- [ПРЕДЛОЖЕННЫЙ ТЕКСТ]:
Что же можно им ответить и как, если даже исторические факты их не убедили, так что вместо них они предпочли инсинуации? [Честно говоря, с французами мы квиты. Польские писатели и историки подхватили клевету, запущенную в оборот врагами Бонапарте (о, якобы, убийстве им Сулковского), да еще украсили ее, пользуясь бесстыдной демагогией и переиначивая факты] Скорее всего, лучше будет ответить им словами француза: "Да, вы правы. Вы все правы. Логика может доказать все, что только угодно. Прав даже тот, кто сваливает на горбунов ответственность за все несчастья в мире. Если мы объявим войну горбунам, то весьма скоро сделаемся ее рьяными поборниками. Мы будем требовать мести за все преступления горбунов. Ведь горбатые люди наверняка подобные преступления совершают" (А. де Сент-Экзюпери).

- [ЗАДАНИЕ]:
Напишите продолжение текста о клевете на Бонапарта, начиная сразу после цитаты из Сент-Экзюпери.

- [ИСХОДНЫЕ ДАННЫЕ]:
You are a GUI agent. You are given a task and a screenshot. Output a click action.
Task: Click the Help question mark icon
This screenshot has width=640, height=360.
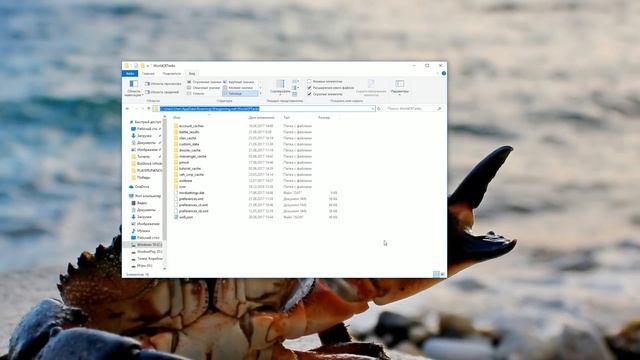pyautogui.click(x=444, y=73)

- [ОТВЕТ К ЗАДАНИЮ]:
8
Несмотря на недружелюбную поначалу атмосферу, Пёнтковский быстро акклиматизировался в Лонгвуд, и хотя первые дни ему еще ставили палки в колеса, устроился так, что ему хватало всего. Уже по одному этому можно было узнать, что он истинный поляк. Здесь вспоминается заметка из "Дневника" Марии Домбровской об одном из немецких концентрационном лагере, в который привезли новую партию пленных. Комендант лагеря сказал тогда своим подчиненным:
– И не спускайте глаз с поляков. Поляк, даже если закрыть его под стеклянной крышкой голым, уже через две недели будет одетым, с мебелью и работающим самогонным аппаратом.
Пёнтковский самогон не гнал, за то обзавелся мебелью, одевался как никто другой богато и даже… отличался чистотой, что в паршивых условиях Лонгвуд требовало огромного искусства.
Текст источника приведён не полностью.